Coming back to Afghanistan specifically, The Ring Road is the most significant road in Afghanistan. It runs from the capital, Kabul, to the second biggest city, Kandahar. It was the cornerstone of the U.S. strategy to rebuild Afghanistan after the Taliban and rebels were pushed out in 2001. President Bush famously said that “Where the roads end in Afghanistan, terrorism begins.” But the U.S. didn’t finish the job. In 2003, keeping its “War on Terror” mission alive, the U.S. invaded yet another Middle Eastern country: Iraq. Consequently, Afghanistan became second priority. Funding, reconstruction, resources and experienced leadership were all diverted to the war in Iraq. The U.S. preoccupation with Iraq gave the Taliban an opening to return and they seized it.

When you look at the Taliban’s activity in the region from 2004 through 2009 you can see it escalate. By 2009, the Taliban had taken back significant territory, especially in the south and the east along the highway from Kabul to Kandahar. Afghanistan was in a full-blown insurgency. In 2009, President Obama decided to recommit to the war in Afghanistan. He sent thousands of troops on what was called as “The Surge,” but it had no substantial effect. The more troops deployed to Afghanistan, the more the Taliban launched attacks. Eighteen months later, President Obama announced that he would start bringing troops back. The nature of the mission reverted to that of support from combat.

By 2017, the Taliban’s territory was larger than ever. Another 9/11?
The code names of the primary operations, in Afghanistan, were called Operation Enduring Freedom (2001–2014) and Operation Freedom’s Sentinel (2015–present). The irony in these code names is that they talk about the U.S. being an angel of freedom, but exhibit how interventionists like Carter, Bush and Obama, fulfilling their subtle egotistic ambitions, betrayed the U.S.’s own ideals of freedom in a foreign country. Such a U.S. policy in the Middle East is bound to evoke bloodthirsty responses from the Islamic world against them and there goes the cycle again, perpetually. Formation of the Syrian fundamentalist organization, ISIL, is a case in point.

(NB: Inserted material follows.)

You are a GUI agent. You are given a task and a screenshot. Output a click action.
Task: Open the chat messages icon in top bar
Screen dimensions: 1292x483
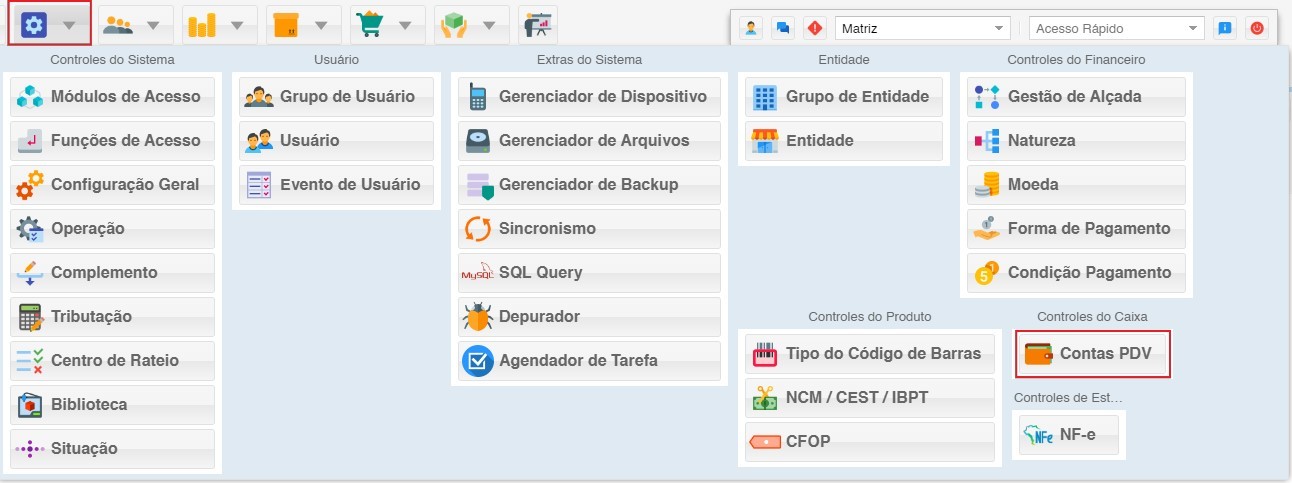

Earlier this year in June, Taliban officials recounted details of the first meeting held with Alice Wells, Washington’s top envoy to the region. The Taliban are ready for the second round of talks with the Trump government, possibly in September, which is likely to focus on prisoner exchanges, confidence-building measures, and ways to move from back-door meetings to formal negotiations. The Taliban have sought direct talks to settle U.S. concerns about the Taliban’s participation in Afghanistan’s future as well as the presence of NATO and the U.S. forces in the country.

Diplomacy, for sure, sounds better than rigorous control.